___ TEXTE EXTRAIT
Mobylette etc.

Des fois, je suis couillon, hein : des fois, je me refuse à terminer un livre ! Il me reste quelques pages. Là, par exemple pour être précis : 82 J’adore ce combo peur / désir ! J’ai peur de lire les dernières phrases ; j’ai peur de devoir fermer le bouquin. J’ai peur que la main de l’auteur me quitte alors. Que la belle histoire que lui et moi nous nous sommes racontés quitte le réel, que le bel échange que lui et moi avons eu par-delà les lignes se termine. Et j’adore en même temps cette hâte le soir après la journée de labeur, ou le week-end dans la journée, de le retrouver ce bouquin. Ce pote.
Cela vous fait parfois le coup aussi ?
Certains auteurs au sens littéral du terme vous rentrent dedans.
Et c’est bonheur.
La connaissez-vous vous aussi cette (belle et étrange) sensation ?
Un titre sur un livre, un nom d’auteur (d’hauteur en l’occurrence) et pof, achat spontané et en réalité c’est un ami ou une amie qui vous vous offrez.
Djian et Van Cauwelaert, a une certaine époque.
Fred Vargas, Véronique Olmi, Alice Ferney.
Belleto. Olivier Adam. Nicolas Mathieu.
J’ai bonheur à vous parler du petit dernier (très drôle) : Frédéric Ploussard.
Drôle car comme son bouquin, le gars est grand. Très grand. Il en parle de ses cannes à rallonge dans son roman « Mobylette ».
A vrai dire, maintenant que j’en suis à la page 326, nous avions beaucoup de raisons de nous rencontrer.
De un, la mobylette. Sans même lire la dernière de couverture, cela m’avait plu l’idée qu’un type raconte une histoire de mobylette. Question de génération. Ma mobylette à moi, ce fut quelque chose ! Curiosité amusée, donc.
______
___ ENTRÉES FOURNIES
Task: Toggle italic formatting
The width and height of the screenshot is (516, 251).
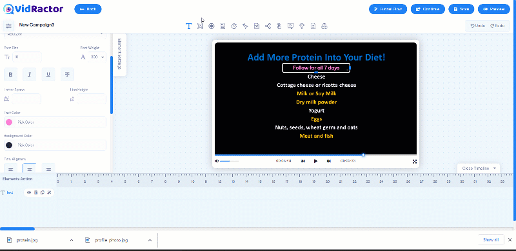Action: coord(29,75)
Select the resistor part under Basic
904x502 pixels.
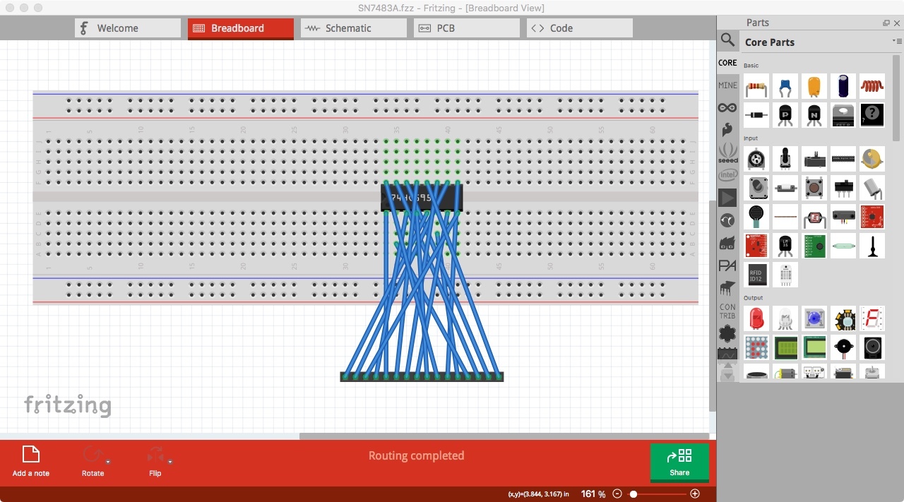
______
▸ À FAIRE: Veuillez extraire du texte sur Mobylette, sans rien y changer, tout ce qui va de « Djian et Van » jusqu'à « Curiosité amusée, donc. ».

▸ RÉSULTAT FINAL:
Djian et Van Cauwelaert, a une certaine époque.
Fred Vargas, Véronique Olmi, Alice Ferney.
Belleto. Olivier Adam. Nicolas Mathieu.
J’ai bonheur à vous parler du petit dernier (très drôle) : Frédéric Ploussard.
Drôle car comme son bouquin, le gars est grand. Très grand. Il en parle de ses cannes à rallonge dans son roman « Mobylette ».
A vrai dire, maintenant que j’en suis à la page 326, nous avions beaucoup de raisons de nous rencontrer.
De un, la mobylette. Sans même lire la dernière de couverture, cela m’avait plu l’idée qu’un type raconte une histoire de mobylette. Question de génération. Ma mobylette à moi, ce fut quelque chose ! Curiosité amusée, donc.